If x > y, it means the duplicate has this bit set, so add it to the answer:
- res |= mask.
After processing all bits, return res.

class Solution:
    def findDuplicate(self, nums: List[int]) -> int:
        n = len(nums)
        res = 0
        for b in range(32):
            x = y = 0
            mask = 1 << b
            for num in nums:
                if num & mask:
                    x += 1

            for num in range(1, n):
                if num & mask:
                    y += 1

            if x > y:
                res |= mask
        return res

Time & Space Complexity

Time complexity: $O(32 * n)$
Space complexity: $O(1)$

7. Fast And Slow Pointers

Intuition

Treat the array like a linked list, where each index points to the next index given by its value.
Because one number is duplicated, two indices will point into the same chain, creating a cycle — exactly like a linked list with a loop.

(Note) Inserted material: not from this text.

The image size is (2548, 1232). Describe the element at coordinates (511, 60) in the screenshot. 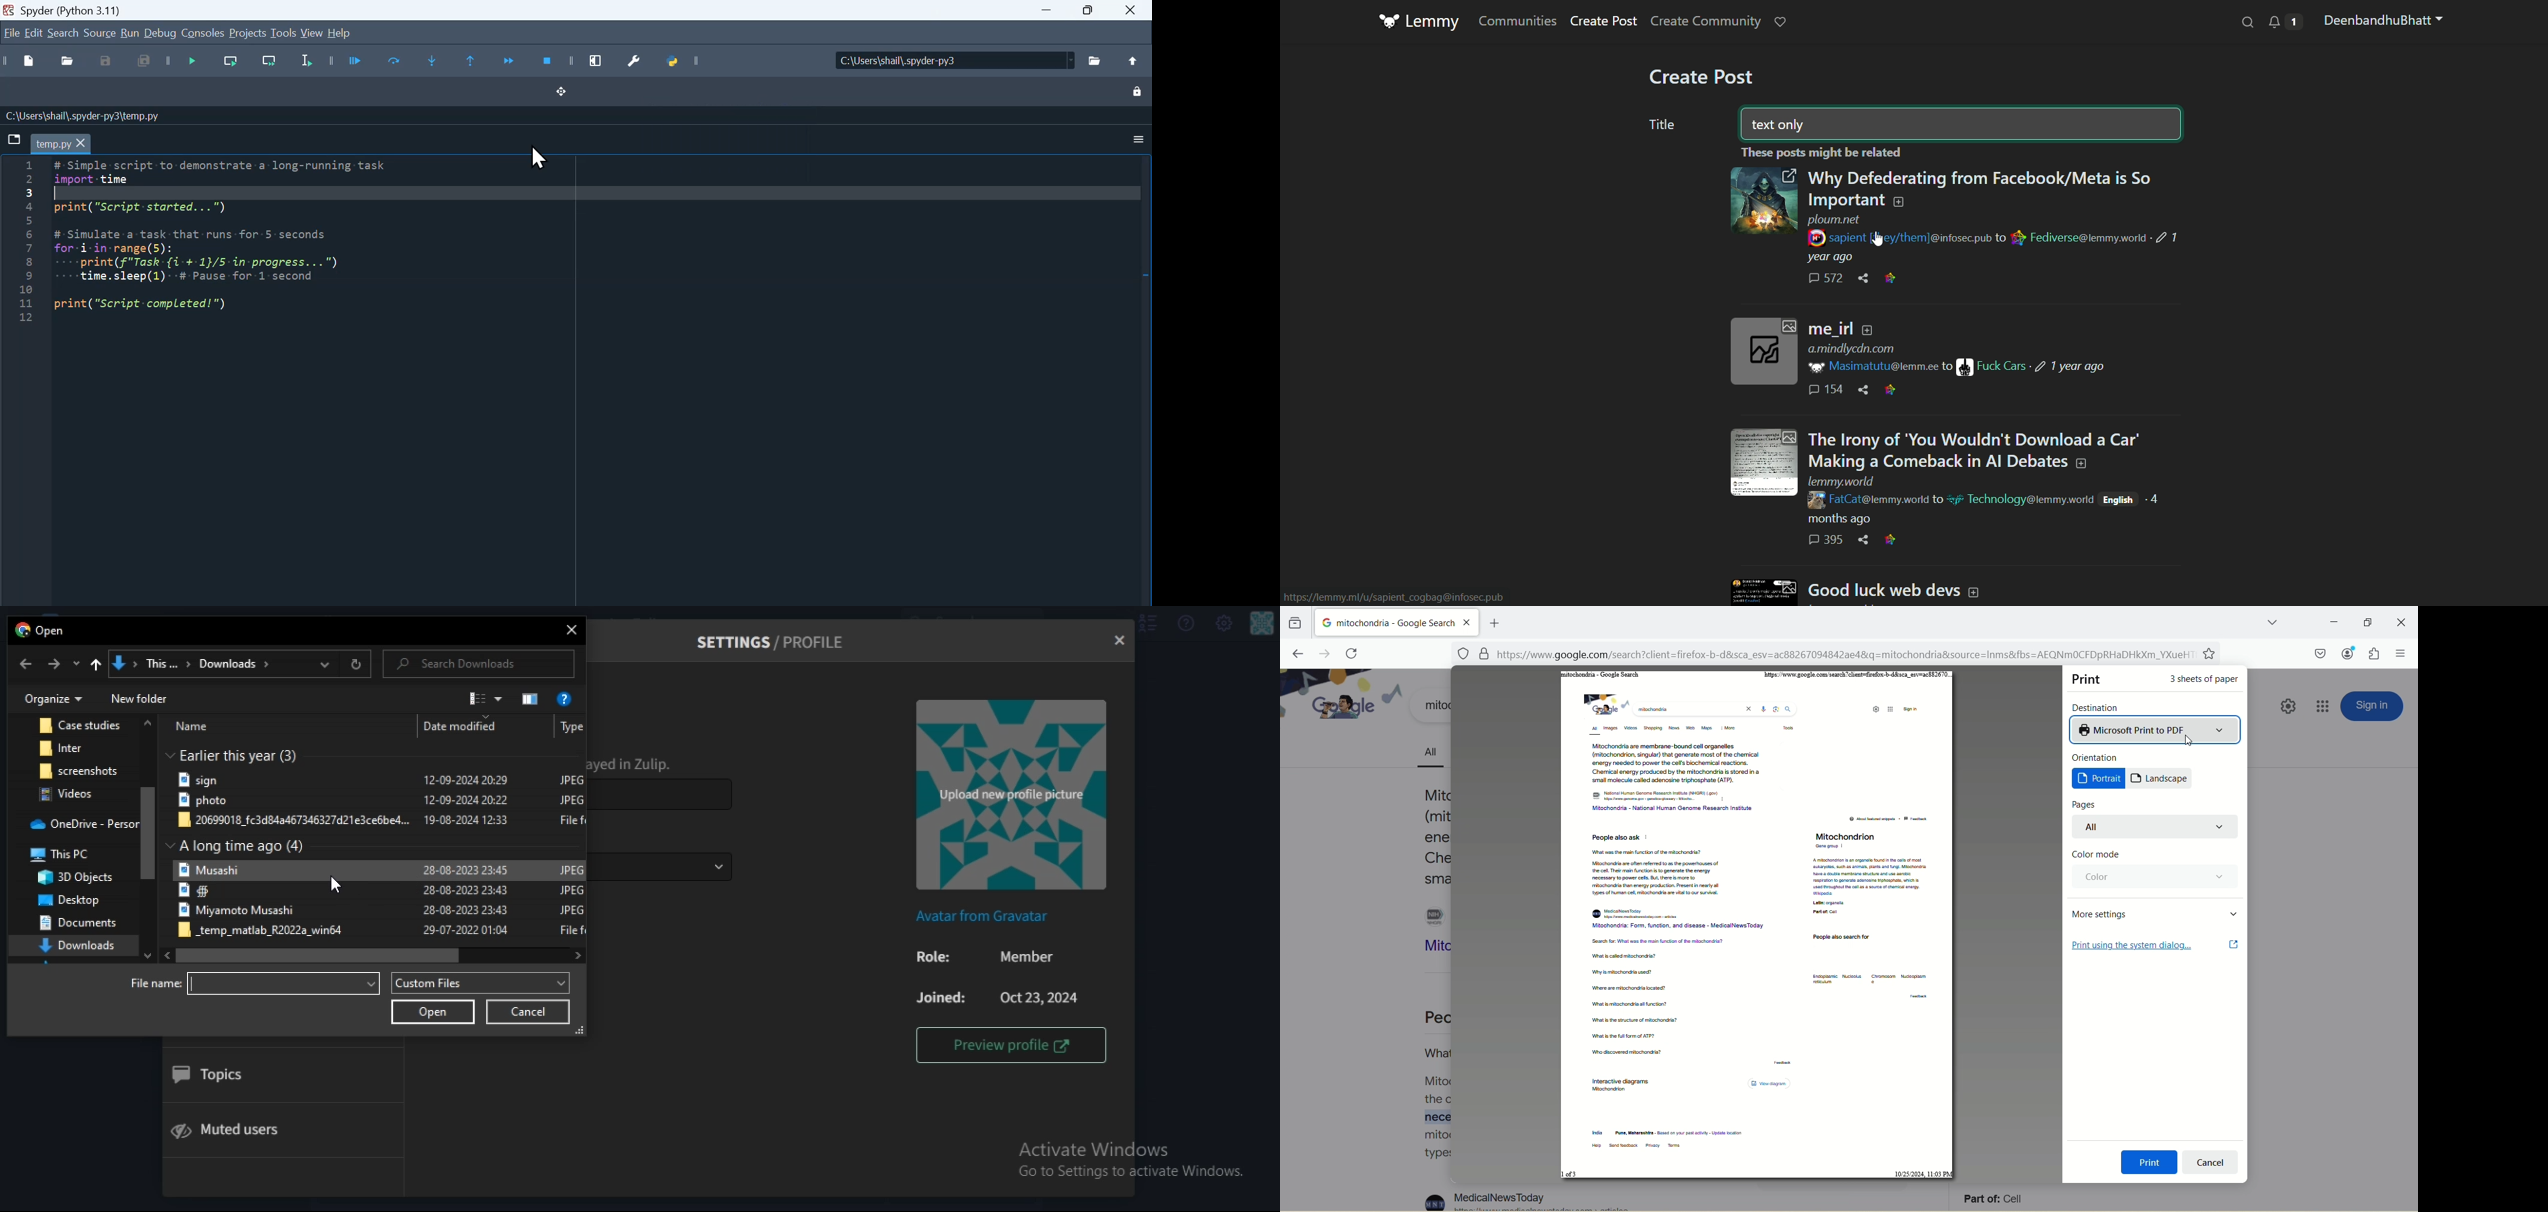

I see `Continue execution until next function` at that location.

Using Floyd’s Fast & Slow Pointer technique:

The slow pointer moves one step at a time.
The fast pointer moves two steps at a time.
If there’s a cycle, they will eventually meet.

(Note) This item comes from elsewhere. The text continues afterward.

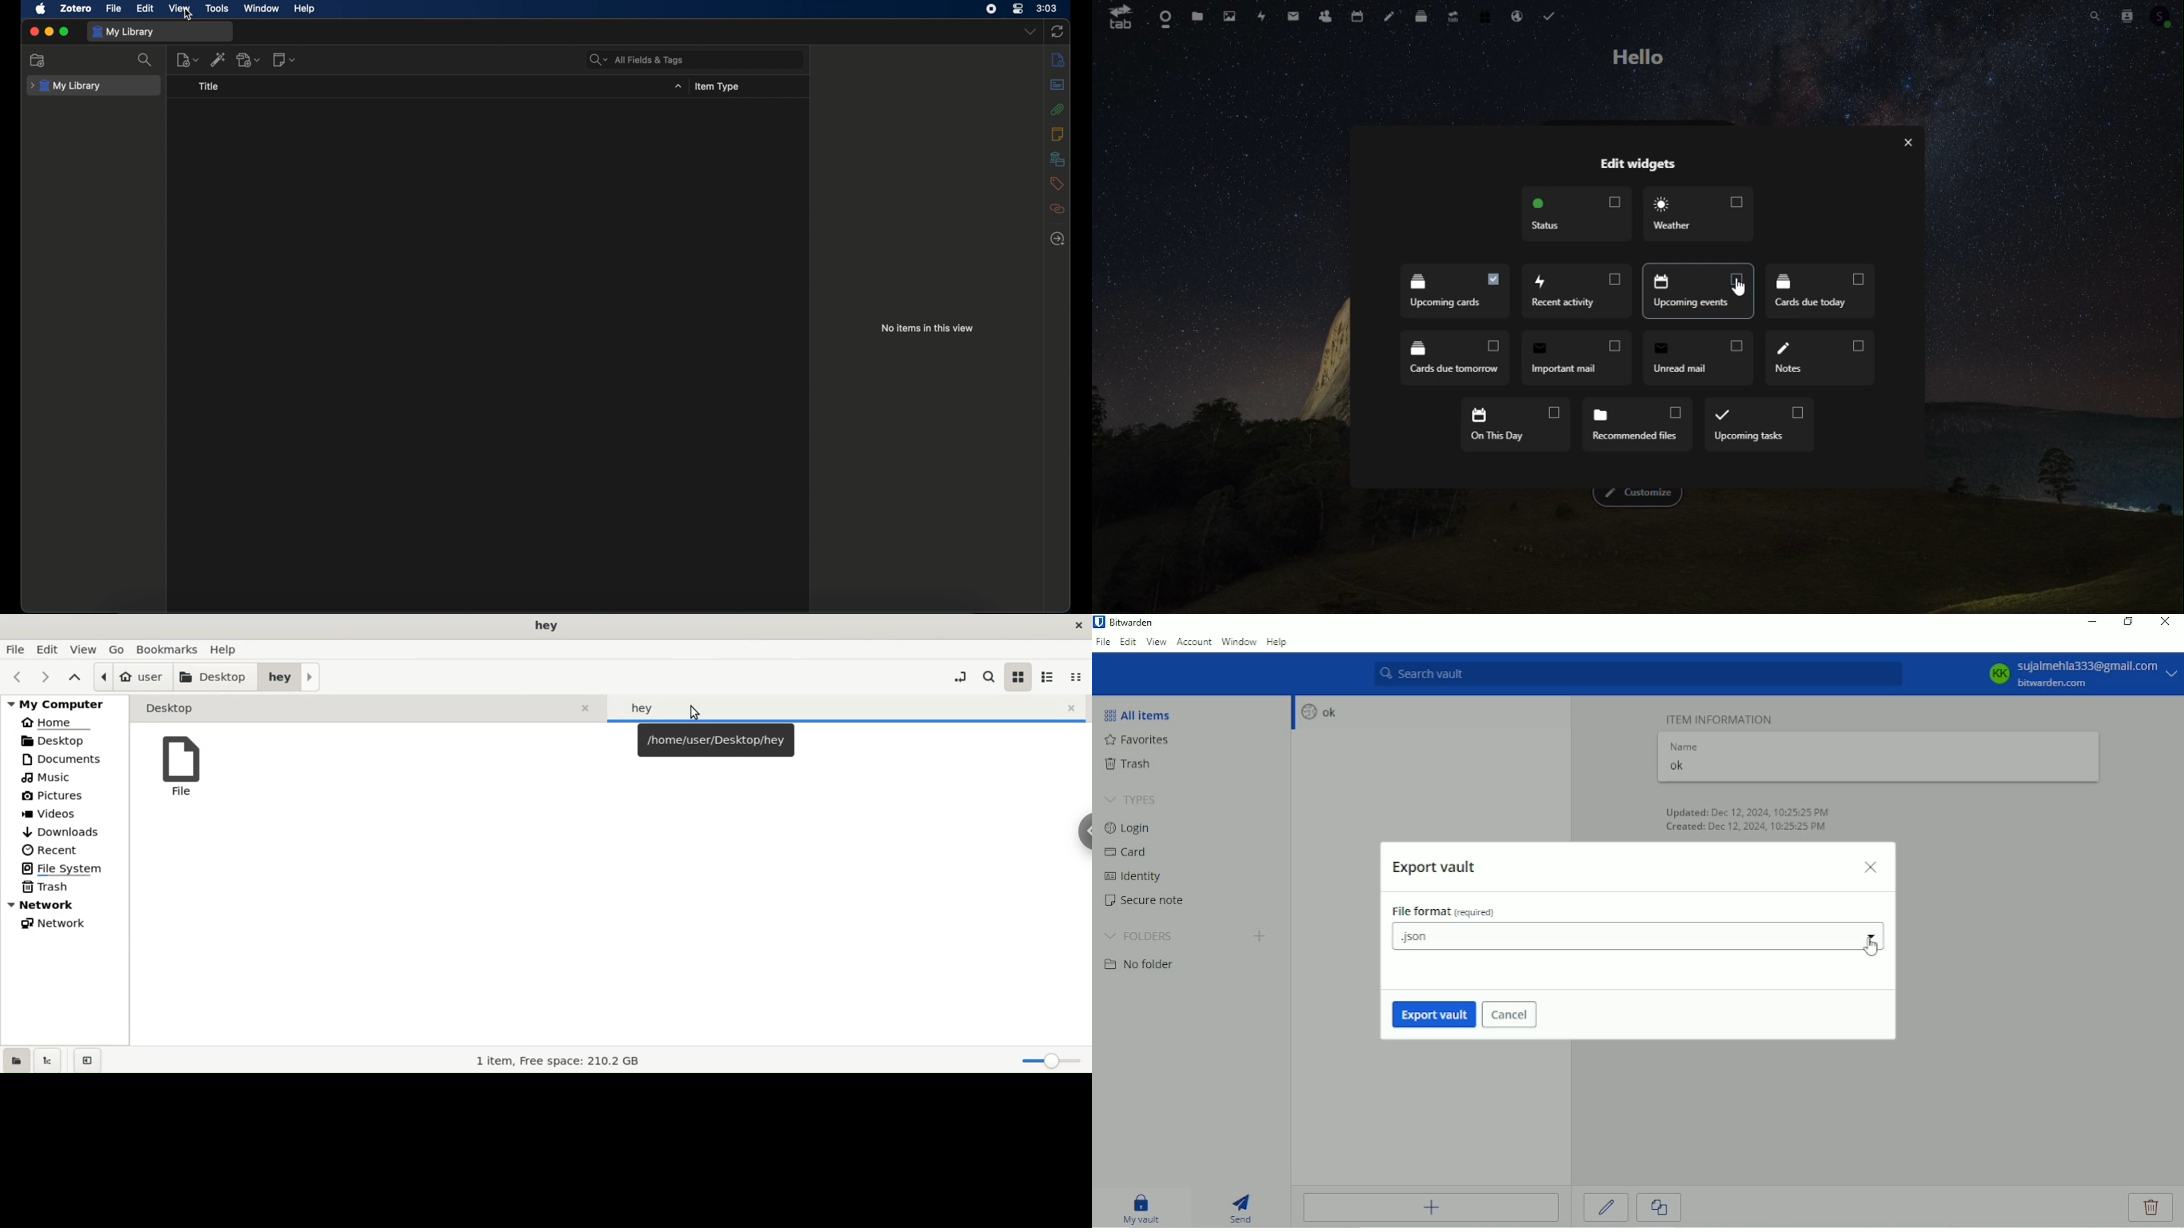 The height and width of the screenshot is (1232, 2184). Describe the element at coordinates (1445, 359) in the screenshot. I see `Cards due tomorrow` at that location.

Once they meet, we start a new pointer from the beginning:

Move both pointers one step at a time.
The point where they meet again is the duplicate number (the entry point of the cycle).

Algorithm

Initialize two pointers slow = 0 and fast = 0.
Move:
- slow = nums[slow]
- fast = nums[nums[fast]]
  until slow == fast.
Start a new pointer slow2 = 0.
Move both:
- slow = nums[slow]
- slow2 = nums[slow2]
  until they meet.
The meeting point is the duplicate number.
Return that number.

class Solution:
    def findDuplicate(self, nums: List[int]) -> int:
        slow, fast = 0, 0
        while True:
            slow = nums[slow]
            fast = nums[nums[fast]]
            if slow == fast:
                break

        slow2 = 0
        while True:
            slow = nums[slow]
            slow2 = nums[slow2]
            if slow == slow2:
                return slow

Time & Space Complexity

Time complexity: $O(n)$
Space complexity: $O(1)$